HP Inc. CEO: Security Will Be A ‘Key Advantage’ In Our AI PC Strategy

In an interview with CRN, HP CEO Enrique Lores talks about why the company sees AI PCs as a ‘super attractive opportunity’ for partners and how it plans to use the technologies behind its HP Wolf Security products to protect AI models running locally on computers.

HP CEO Enrique Lores said the company’s advanced security capabilities will be a “key advantage” in its strategy for designing AI PCs that can run large language models locally as a more secure and less expensive alternative to cloud-based solutions.

Lores made the remarks in an interview with CRN last Thursday ahead of the company’s Amplify Partner Conference happening this week in Las Vegas. More than 1,500 partners are expected to gather at the event to learn about its “latest cutting-edge products and solutions for AI and hybrid systems” as well as changes to the Amplify partner program.

[Related: Analysis: Apple Gets Loud About AI PCs With New M3-Based MacBook Air]

One of the areas HP plans to address at the event is the nascent but fast-growing category of AI PCs. These are PCs with advanced AI capabilities, including the ability to run large language models (LLMs) locally in a fast manner, and they are typically enabled by a new wave of processors that include a CPU, GPU and a neural processing unit (NPU).

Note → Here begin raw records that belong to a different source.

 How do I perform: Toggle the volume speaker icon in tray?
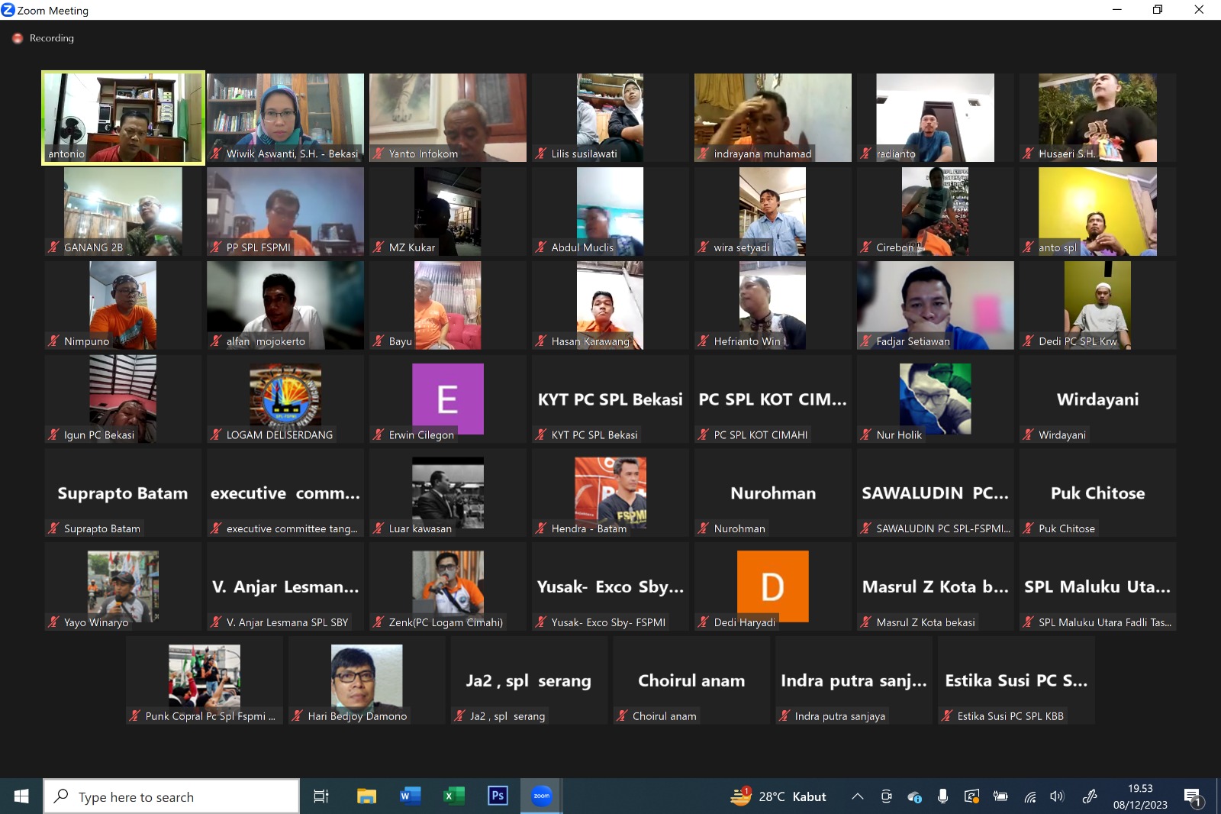coord(1057,796)
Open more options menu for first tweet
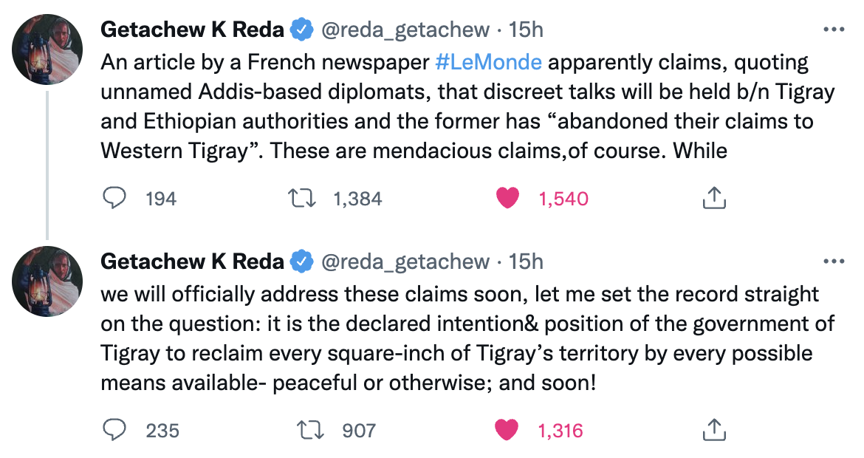864x458 pixels. pos(833,30)
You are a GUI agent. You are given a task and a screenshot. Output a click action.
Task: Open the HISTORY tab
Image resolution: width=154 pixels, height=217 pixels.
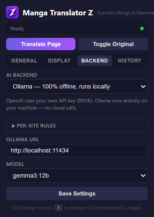(130, 61)
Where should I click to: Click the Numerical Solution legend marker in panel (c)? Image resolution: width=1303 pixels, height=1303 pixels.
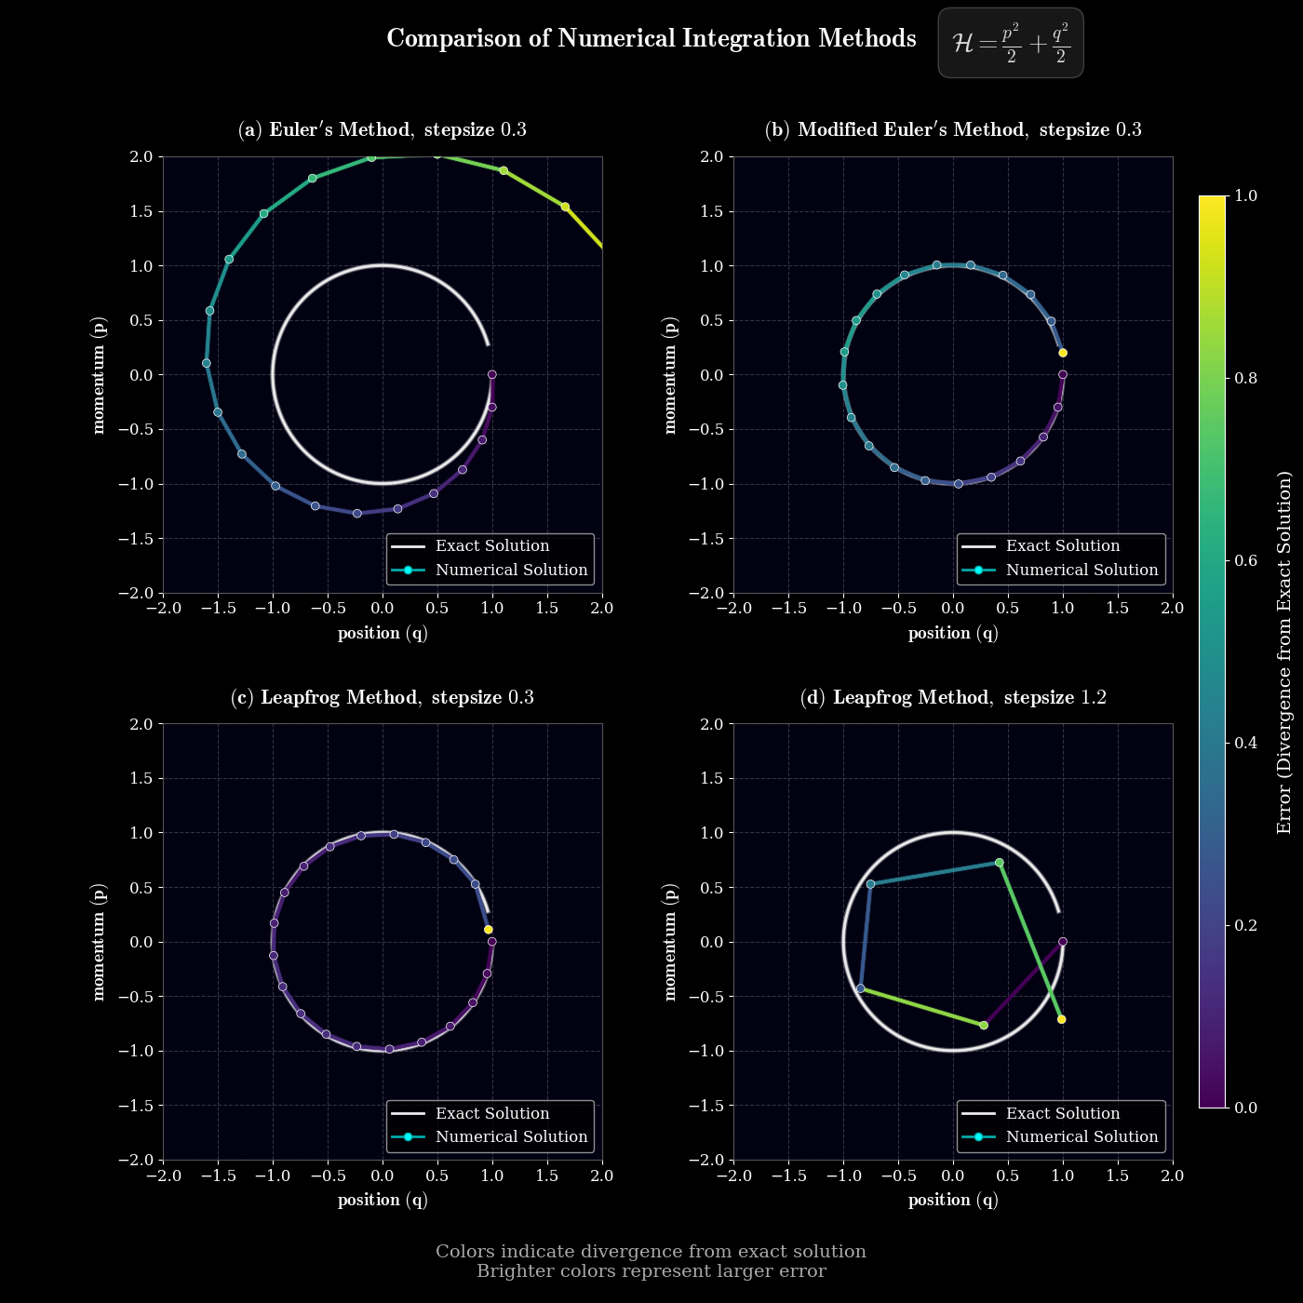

Teasing his keynote speech at the Amplify event, Lores said AI is one of two major trends he sees fueling a “new era of innovation where HP has an opportunity to lead the industry.” AI will not only “improve our security in a dramatic way,” according to the 34-year company veteran. It will also “enable us to do things that until now were not possible.”

“We see that this will not only happen in the cloud as [it] has been happening now for the last year and a half. We see this happening in our equipment, which will play a much more significant role,” he told CRN.

Lores has previously said that the company’s first AI PCs will arrive in the second half of this year. But the company has already started to introduce client devices that can enable a variety of AI workloads, such as the new HP Spectre x360 2-in-1 laptops, which include several features that make them more responsive to a user’s unique situation and surroundings.

The company is expected to share details of its AP PCs this week, according to Lores.

“We will be sharing [this week] that starting this summer, it will be possible to run some of the large language models locally,” he said.

HP and other vendors see this as a big deal because LLMs are at the center of many popular AI applications today, including OpenAI’s ChatGPT and Microsoft’s Copilot. But many of these applications currently run in the cloud because performing inference on such models requires heavy-duty processing capabilities from data center GPUs or CPUs.

With LLM development continuing at a breakneck pace, there has been a growing focus among AI developers on optimizing LLMs for PCs, and this is where Lores and other industry executives see a big opportunity to design PCs that can take advantage of these optimizations.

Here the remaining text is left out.